Deriva

Automatically generate ArchiMate enterprise architecture models from software repositories.

Deriva analyzes code repositories and transforms them into ArchiMate models that can be opened in the Archi modeling tool.

How It Works

Clone a Git repository
Extract a graph representation into Neo4j:
- Structural nodes: directories, files (classified by type and subtype)
- Semantic nodes: TypeDefinitions, Methods, BusinessConcepts, Technologies, etc.
- Python files use fast AST extraction; other languages use LLM
Derive ArchiMate elements using a hybrid approach:
- Enrich phase: Graph enrichment (PageRank, Louvain communities, k-core)
- Generate phase: LLM-based element derivation with graph metrics
- Refine phase: Relationship derivation and quality assurance
Export to .archimate XML file

Quick Setup

Prerequisites

Python 3.14+
Docker (for Neo4j)
uv (Python package manager)

1. Install uv

# Windows (PowerShell)
powershell -c "irm https://astral.sh/uv/install.ps1 | iex"

# macOS/Linux
curl -LsSf https://astral.sh/uv/install.sh | sh

2. Clone and Configure

git clone https://github.com/StevenBtw/Deriva.git
cd Deriva

# Create environment configuration
cp .env.example .env
# Edit .env with your settings (Neo4j, LLM API keys, etc.)

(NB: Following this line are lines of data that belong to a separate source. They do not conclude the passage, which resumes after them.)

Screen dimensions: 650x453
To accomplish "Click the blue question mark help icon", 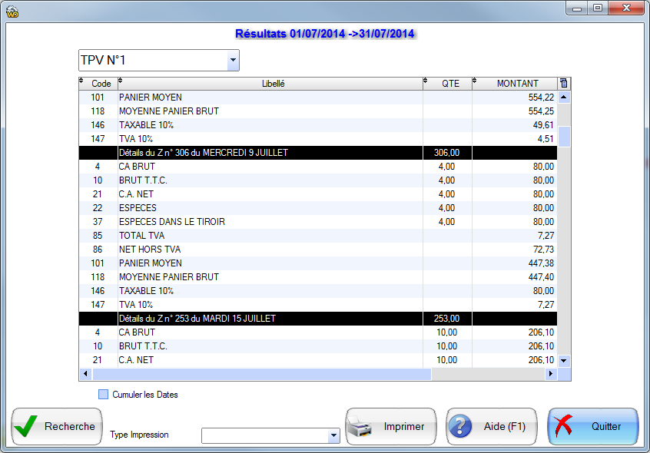I will coord(460,427).
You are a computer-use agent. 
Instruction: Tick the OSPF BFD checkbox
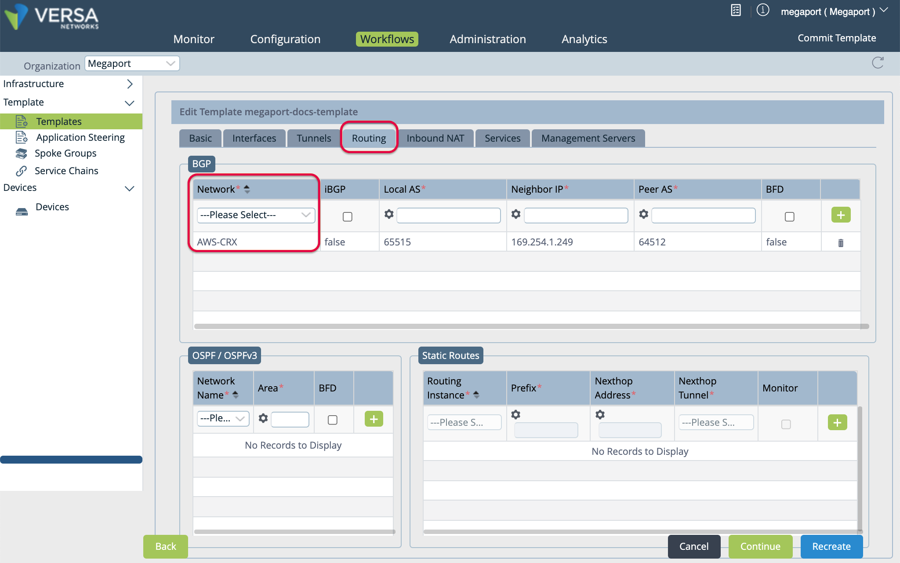pos(333,420)
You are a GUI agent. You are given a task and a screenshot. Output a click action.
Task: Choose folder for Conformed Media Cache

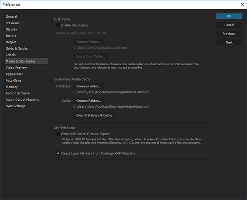88,101
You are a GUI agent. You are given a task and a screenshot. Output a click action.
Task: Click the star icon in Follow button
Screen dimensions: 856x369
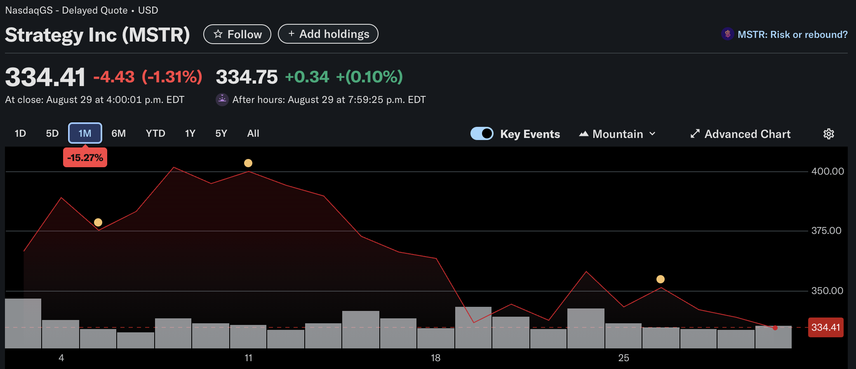(218, 34)
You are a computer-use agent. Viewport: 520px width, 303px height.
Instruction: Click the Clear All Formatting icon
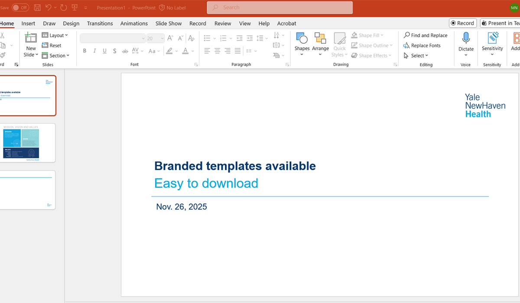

3. Create Python Environment

uv venv --python 3.14

Activate the virtual environment:

# Windows PowerShell
.venv\Scripts\Activate.ps1

# Windows Command Prompt
.venv\Scripts\activate.bat

# macOS/Linux
source .venv/bin/activate

4. Install Dependencies

uv sync

5. Start Neo4j

cd deriva/adapters/neo4j
docker-compose up -d

Neo4j will be available at:

Browser UI: http://localhost:7474 (no authentication)
Bolt Protocol: bolt://localhost:7687

Verify Neo4j is running:

docker ps  # Should show deriva_neo4j container

6. Launch Deriva

cd ../../..  # Back to Deriva root
uv run marimo edit deriva/app/app.py

The marimo notebook opens in your browser at: http://127.0.0.1:2718

First Time Setup

When you first open Deriva, you need to seed the configuration database.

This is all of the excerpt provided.